**Problem to work on:**
When the string "will" is part of a line below, that line should be copied.

---*---

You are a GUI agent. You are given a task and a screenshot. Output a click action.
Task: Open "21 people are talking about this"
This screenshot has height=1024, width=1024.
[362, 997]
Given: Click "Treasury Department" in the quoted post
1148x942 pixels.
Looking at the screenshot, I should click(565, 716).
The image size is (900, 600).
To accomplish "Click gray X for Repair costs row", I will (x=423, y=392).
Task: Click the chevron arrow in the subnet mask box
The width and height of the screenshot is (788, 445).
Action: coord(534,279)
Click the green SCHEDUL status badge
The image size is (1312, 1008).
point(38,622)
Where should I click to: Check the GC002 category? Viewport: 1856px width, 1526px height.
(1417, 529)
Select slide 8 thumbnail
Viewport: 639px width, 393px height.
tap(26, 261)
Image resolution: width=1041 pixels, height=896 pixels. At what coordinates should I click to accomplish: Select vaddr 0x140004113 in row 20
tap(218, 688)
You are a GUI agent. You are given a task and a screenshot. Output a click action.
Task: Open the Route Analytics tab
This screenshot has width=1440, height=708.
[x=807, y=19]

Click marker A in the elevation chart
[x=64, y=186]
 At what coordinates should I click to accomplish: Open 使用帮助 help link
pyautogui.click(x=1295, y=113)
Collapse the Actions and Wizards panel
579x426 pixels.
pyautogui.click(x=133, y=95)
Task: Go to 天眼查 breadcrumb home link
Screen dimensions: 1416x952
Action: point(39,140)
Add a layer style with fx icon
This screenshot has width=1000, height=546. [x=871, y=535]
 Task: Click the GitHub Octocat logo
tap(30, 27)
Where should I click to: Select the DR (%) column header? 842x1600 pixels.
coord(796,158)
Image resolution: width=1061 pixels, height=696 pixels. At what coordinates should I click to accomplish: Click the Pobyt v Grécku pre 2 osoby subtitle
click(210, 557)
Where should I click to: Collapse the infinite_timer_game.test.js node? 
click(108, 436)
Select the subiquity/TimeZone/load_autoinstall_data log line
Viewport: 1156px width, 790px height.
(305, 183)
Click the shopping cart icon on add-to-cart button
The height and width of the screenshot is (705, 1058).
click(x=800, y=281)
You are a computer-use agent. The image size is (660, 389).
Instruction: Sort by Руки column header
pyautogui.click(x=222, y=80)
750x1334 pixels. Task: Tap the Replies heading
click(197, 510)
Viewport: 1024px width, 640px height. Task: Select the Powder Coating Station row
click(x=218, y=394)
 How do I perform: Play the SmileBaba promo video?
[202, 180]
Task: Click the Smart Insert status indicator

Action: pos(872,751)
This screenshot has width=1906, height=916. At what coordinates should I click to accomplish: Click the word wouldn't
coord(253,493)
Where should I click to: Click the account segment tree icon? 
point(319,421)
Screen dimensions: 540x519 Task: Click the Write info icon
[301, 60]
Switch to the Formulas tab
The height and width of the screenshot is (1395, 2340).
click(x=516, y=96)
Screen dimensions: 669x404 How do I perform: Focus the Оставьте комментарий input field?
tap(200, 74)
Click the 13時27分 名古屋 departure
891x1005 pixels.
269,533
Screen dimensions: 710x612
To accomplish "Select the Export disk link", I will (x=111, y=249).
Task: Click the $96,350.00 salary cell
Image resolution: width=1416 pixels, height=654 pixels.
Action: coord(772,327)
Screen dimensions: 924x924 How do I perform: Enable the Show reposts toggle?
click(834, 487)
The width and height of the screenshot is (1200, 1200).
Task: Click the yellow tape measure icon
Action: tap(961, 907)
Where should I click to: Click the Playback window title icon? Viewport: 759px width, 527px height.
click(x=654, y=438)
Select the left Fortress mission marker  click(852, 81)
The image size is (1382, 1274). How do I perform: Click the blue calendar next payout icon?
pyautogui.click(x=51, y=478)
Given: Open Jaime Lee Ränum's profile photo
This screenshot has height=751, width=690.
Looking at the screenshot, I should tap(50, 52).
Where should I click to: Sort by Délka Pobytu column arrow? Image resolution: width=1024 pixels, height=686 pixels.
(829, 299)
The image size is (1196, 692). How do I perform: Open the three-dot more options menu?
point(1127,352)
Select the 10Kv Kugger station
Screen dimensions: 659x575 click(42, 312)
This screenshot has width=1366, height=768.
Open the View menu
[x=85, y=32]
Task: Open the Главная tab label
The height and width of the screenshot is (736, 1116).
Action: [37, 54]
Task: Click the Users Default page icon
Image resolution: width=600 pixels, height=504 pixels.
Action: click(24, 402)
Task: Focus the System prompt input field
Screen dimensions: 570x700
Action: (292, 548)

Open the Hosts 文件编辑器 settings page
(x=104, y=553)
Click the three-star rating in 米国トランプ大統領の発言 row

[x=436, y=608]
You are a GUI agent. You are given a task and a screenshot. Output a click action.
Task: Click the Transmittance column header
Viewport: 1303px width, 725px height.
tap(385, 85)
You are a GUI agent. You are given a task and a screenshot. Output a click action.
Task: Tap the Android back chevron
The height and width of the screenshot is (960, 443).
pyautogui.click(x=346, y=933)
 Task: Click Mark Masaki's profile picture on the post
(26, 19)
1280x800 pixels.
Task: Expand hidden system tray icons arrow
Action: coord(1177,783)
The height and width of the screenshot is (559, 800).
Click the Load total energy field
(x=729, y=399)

---*---

**Solution to this task:**
To accomplish "Click gray X for Repair costs row", I will (x=423, y=392).
To accomplish "Select the Export disk link", I will (x=111, y=249).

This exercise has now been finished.